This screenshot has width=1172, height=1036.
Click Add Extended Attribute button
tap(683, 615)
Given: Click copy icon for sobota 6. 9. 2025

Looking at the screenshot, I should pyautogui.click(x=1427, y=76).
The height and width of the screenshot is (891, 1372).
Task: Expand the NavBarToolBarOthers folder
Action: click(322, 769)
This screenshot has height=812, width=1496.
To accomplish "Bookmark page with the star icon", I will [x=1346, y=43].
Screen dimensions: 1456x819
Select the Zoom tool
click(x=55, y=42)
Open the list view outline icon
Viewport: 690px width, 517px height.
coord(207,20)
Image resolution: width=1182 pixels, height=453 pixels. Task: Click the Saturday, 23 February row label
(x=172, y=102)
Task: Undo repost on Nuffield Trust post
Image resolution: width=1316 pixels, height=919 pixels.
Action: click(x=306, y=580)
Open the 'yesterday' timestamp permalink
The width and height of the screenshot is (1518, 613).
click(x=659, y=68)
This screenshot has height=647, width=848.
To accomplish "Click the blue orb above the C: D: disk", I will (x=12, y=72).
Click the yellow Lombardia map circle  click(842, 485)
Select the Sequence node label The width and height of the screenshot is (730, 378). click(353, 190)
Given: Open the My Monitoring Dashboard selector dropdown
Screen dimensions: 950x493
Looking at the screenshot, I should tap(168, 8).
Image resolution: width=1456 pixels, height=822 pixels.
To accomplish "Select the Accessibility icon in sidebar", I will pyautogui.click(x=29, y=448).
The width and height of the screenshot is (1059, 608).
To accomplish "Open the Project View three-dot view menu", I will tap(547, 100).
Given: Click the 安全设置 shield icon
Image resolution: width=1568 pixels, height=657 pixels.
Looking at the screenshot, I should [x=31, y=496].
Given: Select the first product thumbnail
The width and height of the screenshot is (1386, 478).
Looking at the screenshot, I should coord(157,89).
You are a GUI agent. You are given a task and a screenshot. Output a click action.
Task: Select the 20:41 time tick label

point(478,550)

■ EXERCISE TASK ■
Rewrite the listing above, changing every "Given:" to "Instruction:" and keeping everything else the same.

■ WRITTEN SOLUTION ■
This screenshot has width=1172, height=1036.
Click Add Extended Attribute button
tap(683, 615)
Instruction: Click copy icon for sobota 6. 9. 2025

Looking at the screenshot, I should pyautogui.click(x=1427, y=76).
The height and width of the screenshot is (891, 1372).
Task: Expand the NavBarToolBarOthers folder
Action: click(322, 769)
This screenshot has height=812, width=1496.
To accomplish "Bookmark page with the star icon", I will [x=1346, y=43].
Screen dimensions: 1456x819
Select the Zoom tool
click(x=55, y=42)
Open the list view outline icon
Viewport: 690px width, 517px height.
coord(207,20)
Image resolution: width=1182 pixels, height=453 pixels. Task: Click the Saturday, 23 February row label
(x=172, y=102)
Task: Undo repost on Nuffield Trust post
Image resolution: width=1316 pixels, height=919 pixels.
Action: click(x=306, y=580)
Open the 'yesterday' timestamp permalink
The width and height of the screenshot is (1518, 613).
click(x=659, y=68)
This screenshot has height=647, width=848.
To accomplish "Click the blue orb above the C: D: disk", I will (x=12, y=72).
Click the yellow Lombardia map circle  click(842, 485)
Select the Sequence node label The width and height of the screenshot is (730, 378). click(353, 190)
Instruction: Open the My Monitoring Dashboard selector dropdown
Screen dimensions: 950x493
Looking at the screenshot, I should tap(168, 8).
Image resolution: width=1456 pixels, height=822 pixels.
To accomplish "Select the Accessibility icon in sidebar", I will pyautogui.click(x=29, y=448).
The width and height of the screenshot is (1059, 608).
To accomplish "Open the Project View three-dot view menu", I will tap(547, 100).
Instruction: Click the 安全设置 shield icon
Image resolution: width=1568 pixels, height=657 pixels.
Looking at the screenshot, I should [x=31, y=496].
Instruction: Select the first product thumbnail
The width and height of the screenshot is (1386, 478).
Looking at the screenshot, I should coord(157,89).
You are a GUI agent. You are given a task and a screenshot. Output a click action.
Task: Select the 20:41 time tick label

point(478,550)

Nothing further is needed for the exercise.